GIVEN PASSAGE —
This is the traditional Thanksgiving meal of Lifetime movies with all the usual fixins: sexy troubled teens, drugs, underage sex, and single mothers.
So, the movie opens with a funeral for a teenage boy, unfortunately named Kale, which promptly gets crashed by Vanessa (90210’s Jessica Lowndes). The boy’s mother spots her across the room and has her kicked out. Are funeral bouncers a thing? We find out that Vanessa is almost 18, and has run through her fair share of foster homes since her mom died. She’s getting displaced again; her social worker explains that while she was a suspect in Kale’s death (which explains getting kicked out from the funeral), she’s been cleared of any suspicious involvement. She has a vision of her dead mom, which happens a lot in this movie.
Hey, Annabeth Gish! She plays Maddie, semi-recently separated mother to a high school junior, Chris (played by Grant Gustin, who is apparently very charming and cute in The Flash). Her Wikipedia page is mysteriously scrubbed clean of any mention of this movie, but IMDb never lies, AB! The Gish is always very no-nonsense, which I appreciate about her. Anyway, Chris is depressed and despondent since his breakup with his girlfriend Cheryl (note to the writers – no high school girls are called Cheryl anymore!); his grades are bombing and he’s about to get kicked off the track team. AB makes a promise to the principal that Chris will straighten out his grades. Let’s see about that.
But first, we see Vanessa as she unpacks her baggage in her new foster home. By baggage, I mean more visions of her mom (she apparently discovered her mom’s body as a young girl) and pictures of Kale (the boy, not the vegetable). Nobody will be surprised to find out that Kale is shockingly a dead (heh) ringer for Chris. But I’m positive that this is all just a coincidence and Vanessa will end up becoming a loving, supportive friend for Chris and vice versa.
At school, Chris is moping because Cheryl is flaunting her new boyfriend and his jock biceps around the cafeteria. Meanwhile, Vanessa meets with the principal and sweetly reassures her that as per her social worker’s instructions, she will avoid drugs, sex, alcohol, and BOYS. Even though the social worker’s profile also warns that she’s a pathological liar and super delusional, the principal is like, great to hear it!
Vanessa’s loitering outside school when she meets some beefhead jock named Jake, but immediately stops flirting with him upon seeing Chris. She creates some wild scene to beckon his help and he is hook, line, and sinker. She immediately convinces him to skip track practice so they can hang out. Chris’s friends, Matt and Cam, approve since Vanessa is basically smoking hot and way out of everyone’s leagues. Vanessa and Chris go for a walk and eat ice cream and kiss. It’s a little adorable. They part ways, and when he gets home, he gushes about her to AB. Just then, Vanessa shows up. How did she even know where he lived? Oh well, no time to think about these details! AB is basically suspicious immediately, because that is basically The Gish’s permanent mode. I feel like The Gish always knows when someone’s lying.

MATERIAL —
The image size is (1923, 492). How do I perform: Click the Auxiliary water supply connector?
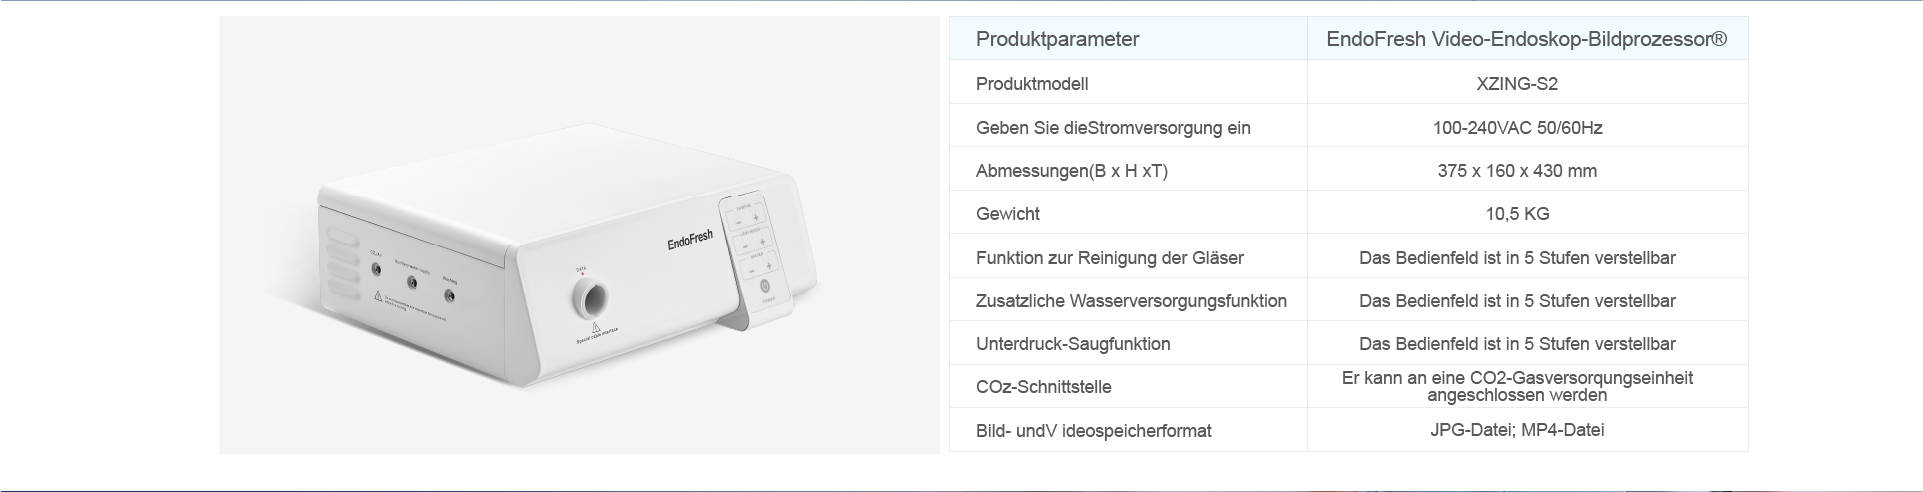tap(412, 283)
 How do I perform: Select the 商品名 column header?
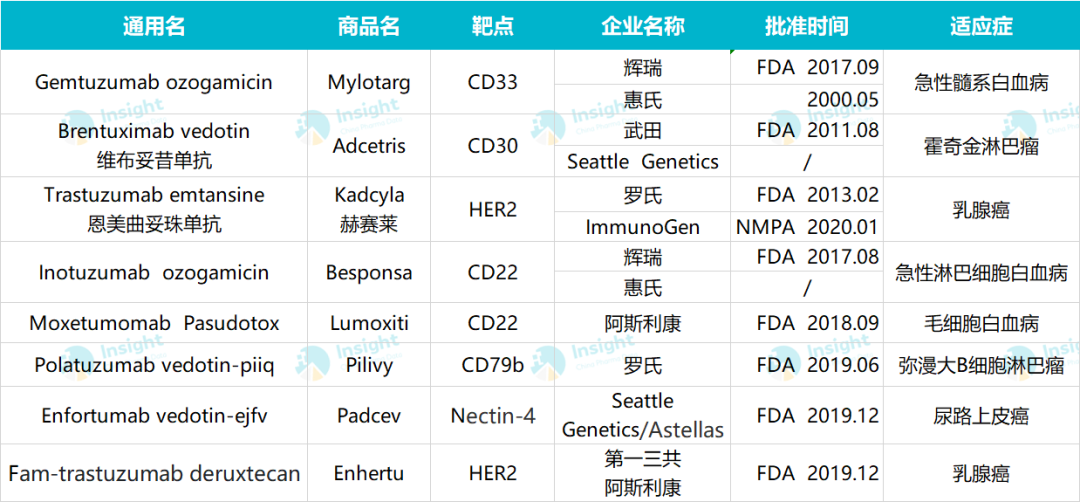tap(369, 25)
==
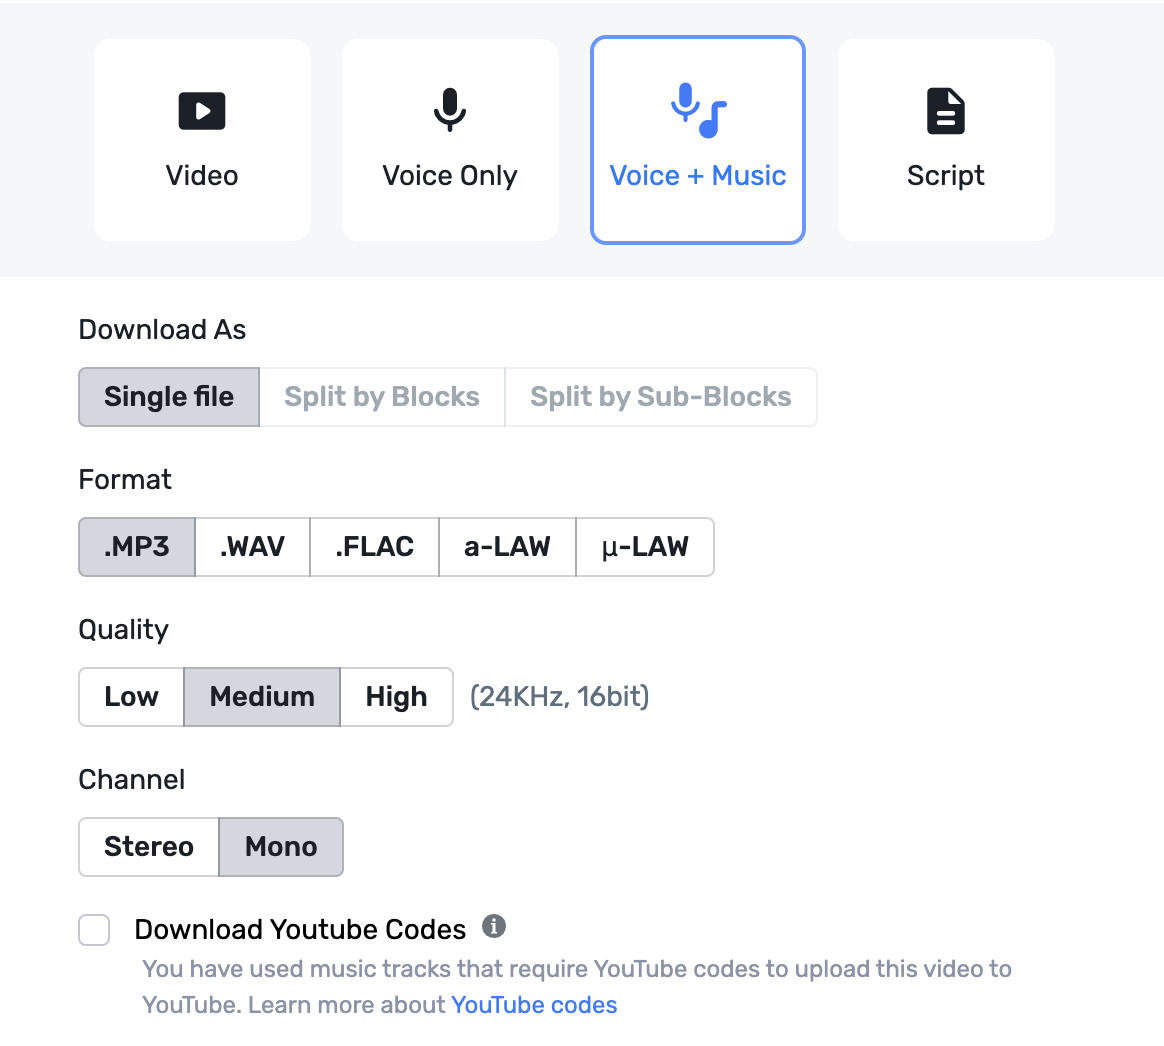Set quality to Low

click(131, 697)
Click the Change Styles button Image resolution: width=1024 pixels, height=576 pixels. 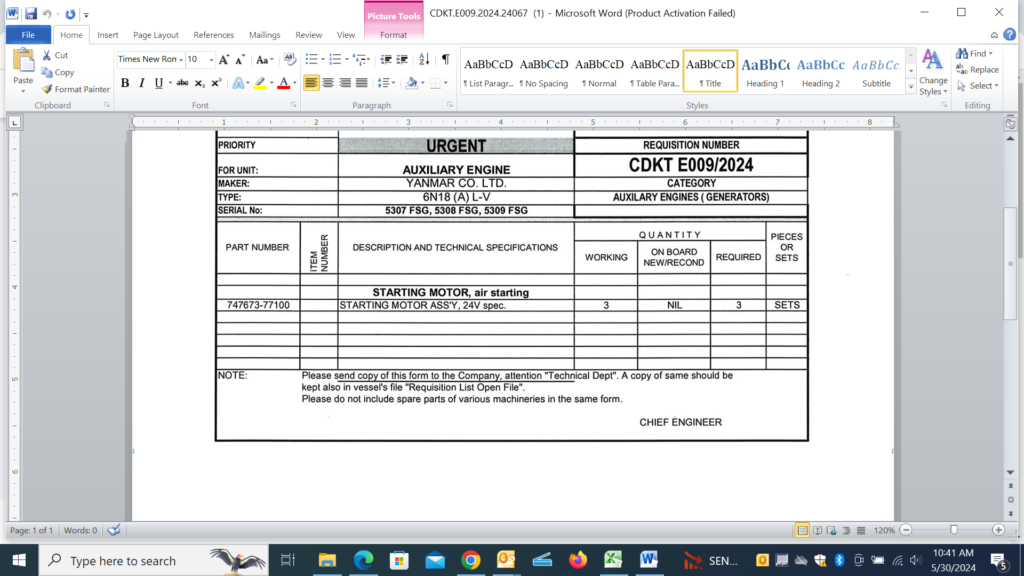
...
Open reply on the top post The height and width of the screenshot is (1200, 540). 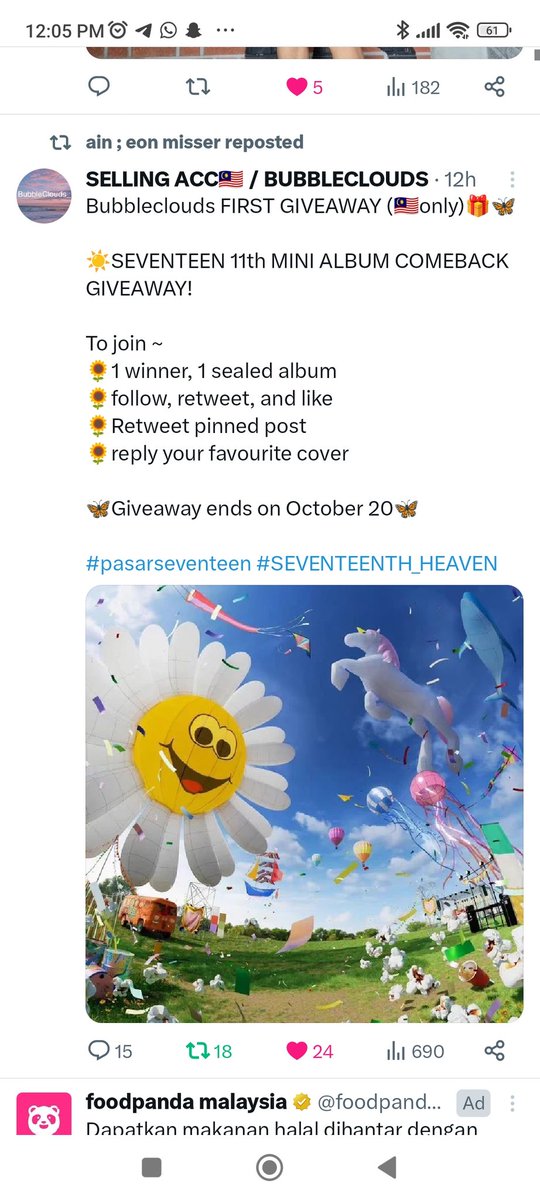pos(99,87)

YOUR TASKS —
1 > In the movie recap, change "funeral" to "memorial service" and give the passage from "So, the movie" up to and including "in this movie.".
2 > Please return the rows from the line with "The image size" up to and including the line with "tap(369, 25)", and leave the pictures out of your answer.
The movie recap and the rows have nothing to do with each other.

ANSWERS FOR THE TASKS —
1 >
So, the movie opens with a memorial service for a teenage boy, unfortunately named Kale, which promptly gets crashed by Vanessa (90210’s Jessica Lowndes). The boy’s mother spots her across the room and has her kicked out. Are memorial service bouncers a thing? We find out that Vanessa is almost 18, and has run through her fair share of foster homes since her mom died. She’s getting displaced again; her social worker explains that while she was a suspect in Kale’s death (which explains getting kicked out from the memorial service), she’s been cleared of any suspicious involvement. She has a vision of her dead mom, which happens a lot in this movie.

2 >
The image size is (1923, 492). How do I perform: Click the Auxiliary water supply connector?
tap(412, 283)
 How do I perform: Select the 商品名 column header?
tap(369, 25)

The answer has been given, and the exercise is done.